- EXERCISE GOAL -
Quote the entries below from the line with "Click the Reason column header" through the line with "Task: Select the Documentation index heading", both ends included, and only those lines.

- SUPPLIED RECORDS -
..............................

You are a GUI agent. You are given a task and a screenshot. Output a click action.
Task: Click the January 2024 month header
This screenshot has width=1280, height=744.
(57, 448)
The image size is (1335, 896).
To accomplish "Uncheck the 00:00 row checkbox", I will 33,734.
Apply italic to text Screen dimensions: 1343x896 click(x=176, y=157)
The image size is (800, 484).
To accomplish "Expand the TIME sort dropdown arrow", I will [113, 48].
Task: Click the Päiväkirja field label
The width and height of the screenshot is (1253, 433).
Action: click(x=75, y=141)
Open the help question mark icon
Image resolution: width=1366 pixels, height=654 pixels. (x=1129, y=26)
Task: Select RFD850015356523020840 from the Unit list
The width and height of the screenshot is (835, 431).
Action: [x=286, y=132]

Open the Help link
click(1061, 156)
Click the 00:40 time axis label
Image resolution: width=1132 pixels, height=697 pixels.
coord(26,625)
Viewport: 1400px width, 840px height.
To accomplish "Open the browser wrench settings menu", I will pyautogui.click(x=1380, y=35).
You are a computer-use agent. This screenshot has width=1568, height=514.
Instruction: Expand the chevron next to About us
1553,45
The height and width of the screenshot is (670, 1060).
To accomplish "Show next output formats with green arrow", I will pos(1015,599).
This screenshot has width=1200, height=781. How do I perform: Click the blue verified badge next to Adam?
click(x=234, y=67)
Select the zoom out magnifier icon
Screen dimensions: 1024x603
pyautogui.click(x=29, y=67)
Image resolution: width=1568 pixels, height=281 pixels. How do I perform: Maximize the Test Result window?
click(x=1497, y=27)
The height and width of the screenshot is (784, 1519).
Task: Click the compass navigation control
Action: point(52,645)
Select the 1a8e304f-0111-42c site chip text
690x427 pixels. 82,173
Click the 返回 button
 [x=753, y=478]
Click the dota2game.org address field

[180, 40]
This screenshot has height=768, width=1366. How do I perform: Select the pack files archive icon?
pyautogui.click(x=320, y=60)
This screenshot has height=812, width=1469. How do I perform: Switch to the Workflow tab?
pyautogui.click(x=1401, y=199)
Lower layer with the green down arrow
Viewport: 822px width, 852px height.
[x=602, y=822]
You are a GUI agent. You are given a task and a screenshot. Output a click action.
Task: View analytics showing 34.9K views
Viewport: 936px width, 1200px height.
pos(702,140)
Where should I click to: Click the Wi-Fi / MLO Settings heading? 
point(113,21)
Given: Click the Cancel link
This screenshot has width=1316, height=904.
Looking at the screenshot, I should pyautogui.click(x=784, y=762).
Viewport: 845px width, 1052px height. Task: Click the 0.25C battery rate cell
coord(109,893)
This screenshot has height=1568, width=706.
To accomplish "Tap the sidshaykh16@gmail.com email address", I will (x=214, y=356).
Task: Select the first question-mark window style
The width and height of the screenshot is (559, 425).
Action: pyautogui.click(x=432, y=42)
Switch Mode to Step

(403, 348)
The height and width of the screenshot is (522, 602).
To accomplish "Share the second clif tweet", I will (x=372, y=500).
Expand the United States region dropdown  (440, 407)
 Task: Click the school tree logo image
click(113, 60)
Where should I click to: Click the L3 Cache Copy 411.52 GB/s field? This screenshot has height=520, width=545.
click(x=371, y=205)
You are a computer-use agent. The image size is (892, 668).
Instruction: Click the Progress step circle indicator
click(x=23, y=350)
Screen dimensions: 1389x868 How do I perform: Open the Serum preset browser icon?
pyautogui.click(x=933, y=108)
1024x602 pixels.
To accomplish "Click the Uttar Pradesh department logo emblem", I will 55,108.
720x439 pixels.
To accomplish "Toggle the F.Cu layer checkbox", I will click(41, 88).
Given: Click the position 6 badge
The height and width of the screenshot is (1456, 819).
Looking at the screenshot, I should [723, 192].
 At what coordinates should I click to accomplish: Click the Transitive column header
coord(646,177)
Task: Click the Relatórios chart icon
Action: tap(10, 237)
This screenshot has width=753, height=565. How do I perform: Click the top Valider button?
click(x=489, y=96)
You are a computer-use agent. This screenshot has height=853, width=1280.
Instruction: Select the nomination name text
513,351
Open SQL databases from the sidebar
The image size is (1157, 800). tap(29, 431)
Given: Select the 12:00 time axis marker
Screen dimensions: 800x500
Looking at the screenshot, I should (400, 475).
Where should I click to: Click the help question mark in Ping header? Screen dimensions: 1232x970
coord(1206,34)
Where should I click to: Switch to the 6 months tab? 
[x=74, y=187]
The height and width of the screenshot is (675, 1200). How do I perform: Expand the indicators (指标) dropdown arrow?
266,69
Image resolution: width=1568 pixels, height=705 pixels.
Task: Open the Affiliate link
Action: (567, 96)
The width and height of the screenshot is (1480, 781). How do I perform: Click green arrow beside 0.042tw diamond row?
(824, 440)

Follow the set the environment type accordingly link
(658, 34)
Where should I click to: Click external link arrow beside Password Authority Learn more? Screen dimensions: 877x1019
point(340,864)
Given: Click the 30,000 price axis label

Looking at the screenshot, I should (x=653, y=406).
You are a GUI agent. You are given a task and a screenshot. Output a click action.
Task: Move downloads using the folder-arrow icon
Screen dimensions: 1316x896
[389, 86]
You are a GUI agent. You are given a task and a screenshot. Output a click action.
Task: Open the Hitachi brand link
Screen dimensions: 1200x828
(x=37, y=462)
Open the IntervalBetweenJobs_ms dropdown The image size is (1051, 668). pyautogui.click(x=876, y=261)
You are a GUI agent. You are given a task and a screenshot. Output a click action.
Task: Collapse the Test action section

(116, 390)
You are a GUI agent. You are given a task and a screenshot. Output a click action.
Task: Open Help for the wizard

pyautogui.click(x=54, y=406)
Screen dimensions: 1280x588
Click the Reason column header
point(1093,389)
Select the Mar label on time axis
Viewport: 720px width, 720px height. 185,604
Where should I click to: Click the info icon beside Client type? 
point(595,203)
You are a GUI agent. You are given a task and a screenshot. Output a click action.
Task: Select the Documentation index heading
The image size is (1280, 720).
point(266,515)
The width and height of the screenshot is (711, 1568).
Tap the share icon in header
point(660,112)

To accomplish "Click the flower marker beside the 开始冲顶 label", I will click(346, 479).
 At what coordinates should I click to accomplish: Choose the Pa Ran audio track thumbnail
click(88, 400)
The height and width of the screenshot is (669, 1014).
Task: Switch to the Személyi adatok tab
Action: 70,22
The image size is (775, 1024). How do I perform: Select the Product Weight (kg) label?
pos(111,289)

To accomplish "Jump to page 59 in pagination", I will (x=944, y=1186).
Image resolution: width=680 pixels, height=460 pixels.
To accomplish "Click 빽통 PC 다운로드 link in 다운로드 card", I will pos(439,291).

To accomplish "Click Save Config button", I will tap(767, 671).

..............................

- WRITTEN SOLUTION -
Click the Reason column header
point(1093,389)
Select the Mar label on time axis
Viewport: 720px width, 720px height. 185,604
Where should I click to: Click the info icon beside Client type? 
point(595,203)
You are a GUI agent. You are given a task and a screenshot. Output a click action.
Task: Select the Documentation index heading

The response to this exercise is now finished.